This online support page will be updated frequently...since many browsers don't recognize changes, please refresh this page each time you visit or you might not see the updates!
You will find reviews, assignments, answers, and links to sites of interest, including the course website discussion page. When you first log in you'll be prompted to set up an account. If you don't have a current email address, make up something like "bob@bob.net". Our conference is titled Econ 3600. If you have any problems logging in, make sure to let me know.
Week One
It will be a good idea for you to read Chapter 0 ASAP. This chapter reviews algebraic concepts and will help bring you up to speed on math-jargon. I'll assume that you are comfortable with this material unless you let me know.
The first topic we study involves linear models. It's a good place to begin because these models are simple as well as being very useful in many applications. Now you might be thinking, "why is simple a good thing when the world is so complex?" I'm sure there are many answers to this question, and in our first meeting I'll ask you to help me answer it. But one thing for sure is that it's a good idea to build up to complexity in stages. In addition to pedagogical reasons, simplicity is kind of elegant. Many economists appreciate microeconomic theory because of this reason alone. Linear models are often very good approximations to reality. At the Economic Time Series Page you can view many economic variables plotted against time (thus the name Time Series). As you browse through these, some variables tend to trend upwards. If we stretched a rubber band along the data (do this on your screen!), we would find that some series fit the rubber band well. But other might not (for example, nominal GDP). As we become comfortable with using linear models we will find out ways to "straighten" time series so that even wildly curved data can be modeled using linear methods.
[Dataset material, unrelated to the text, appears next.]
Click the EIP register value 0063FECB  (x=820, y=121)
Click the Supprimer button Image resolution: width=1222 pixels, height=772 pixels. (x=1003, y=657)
In class we'll also talk about models graphically. Since you are Econ majors, you are VERY familiar with graphical presentations. I like graphs a lot because pictures convey so much information in a very concise way. If you have a chance, check out The Elements of Graphing Data by William S. Cleveland, AT&T Bell Laboratories, Murray Hill, New Jersey, 1994 (ISBN: 0-9634884-1-4). (William Cleveland is one of the world's top researchers in statistics.)
|
Assignment 1 (Linear Applications) |
|
|
Page |
# |
|
69 78 97 113 122 133 156 |
1, 5, 23, 43, 43 29, 32 8, 14, 39, 56, 57, 59 43, 44, 54 1, 2, 3, 4, 9, 10, 25, 29 1, 3, 5, 43, 52, 53 1, 5, 11, 30, 40 |
Week Two
As you know from last week, one of the major economic applications of linear models is in the context of systems of equations. In micro theory, market equilibrium occurs when demand equals supply (Qd = Qs). For a single market we have a demand curve and a supply curve. If the law of demand holds (the slope is negative) and if the quantity supplied is either fixed or is directly related to price (a positive slope) we are assured of an equilibrium price. Intro texts don't talk much about general equilibrium which is a theory that prices in all markets move to equilibrate the entire economic system.
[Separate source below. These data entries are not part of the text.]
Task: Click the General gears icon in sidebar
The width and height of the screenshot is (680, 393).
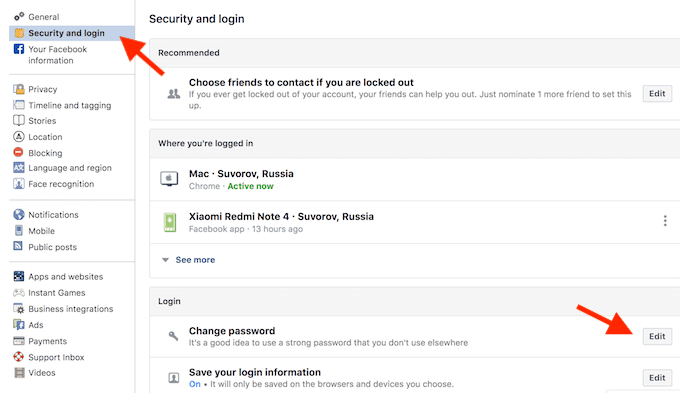Action: pyautogui.click(x=19, y=16)
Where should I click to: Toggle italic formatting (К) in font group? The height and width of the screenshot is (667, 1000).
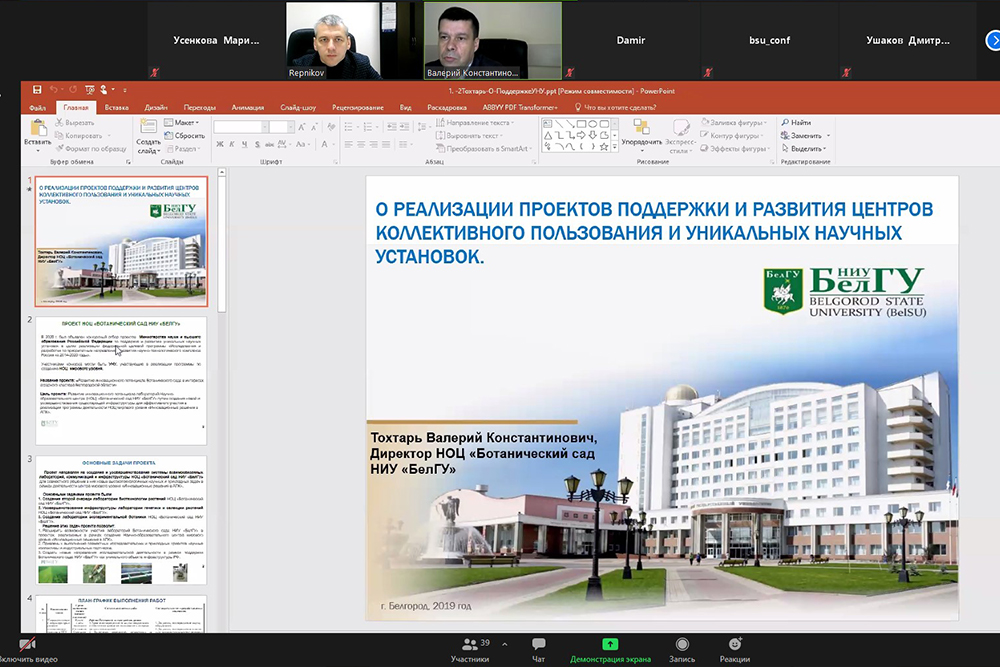click(231, 143)
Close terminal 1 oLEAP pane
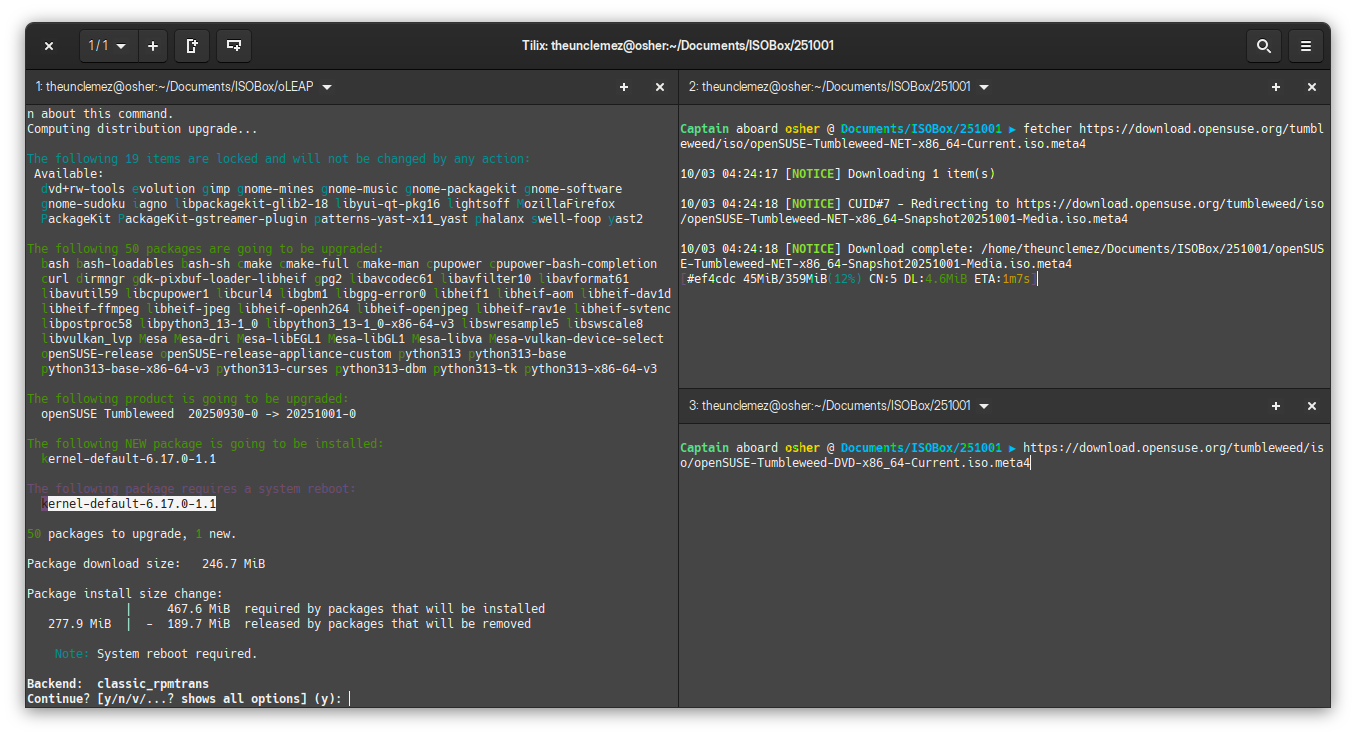 (x=660, y=87)
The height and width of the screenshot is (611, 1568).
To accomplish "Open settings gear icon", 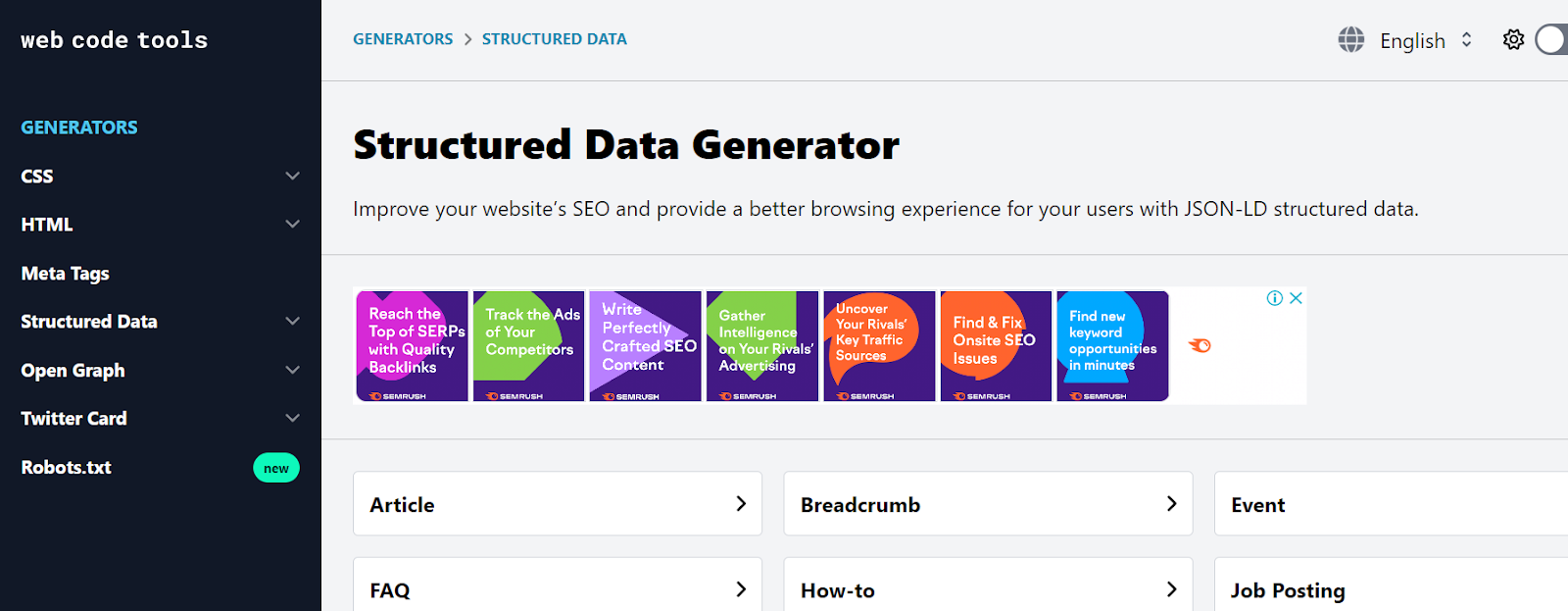I will [1513, 39].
Thinking about big sets of simultaneous systems of equations will motivate our discussion of matrices and linear algebra in Chapter 2. Linear algebra is important in macro, micro, and econometrics. Essentially we'll develop a notation that facilitates the solution to big systems. Here's an example. If you look in almost any intro econometrics text, discussions are pretty scary and difficult to understand. I think this is largely because authors at this level use SIGMA notation, ie, "for i equal 1 to n, sum some function of i, blah, blah, etc." It's easy to get lost in the notation and distracted from the concepts. By spending just a few weeks on linear algebra, we can more easily talk about econometrics in a non-intimidating way.
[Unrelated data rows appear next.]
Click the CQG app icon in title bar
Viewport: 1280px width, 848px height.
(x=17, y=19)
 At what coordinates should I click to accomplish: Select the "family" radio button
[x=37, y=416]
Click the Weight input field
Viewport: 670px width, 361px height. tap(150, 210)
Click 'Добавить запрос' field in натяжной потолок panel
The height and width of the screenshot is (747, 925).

This week we will become fluent with basic matrix operations including addition, scalar multiplication, matrix multiplication, and inversion. We won't spend too much time on finding matrix inverses (Sections 2.3 & 2.4) by hand since that's what a computer is for. But we will do a few, just so you convince yourself that it might even be worth waiting for a dial-up connection to the University of Utah system to get access to a computer. BTW, not all good ISP's are listed on the U's link to Utah Internet Service Providers. (If you have some suggestions, please post on our webboard.)
Week Three
This week we continue working with matrices. I've prepared a couple of documents that explain how to use Microsoft Excel to solve systems of equations. They are:
Now we look at one of the most important applications of linear models: linear programming. Linear programming is a subset of mathematical programming where a decision maker chooses values of decision variables in order to maximize or minimize an objective function, subject to constraints. Linear programming assumes that both the objective function and the constraints are linear. One of the nice features about this set-up is that a solution to the problem is guaranteed, if it exists.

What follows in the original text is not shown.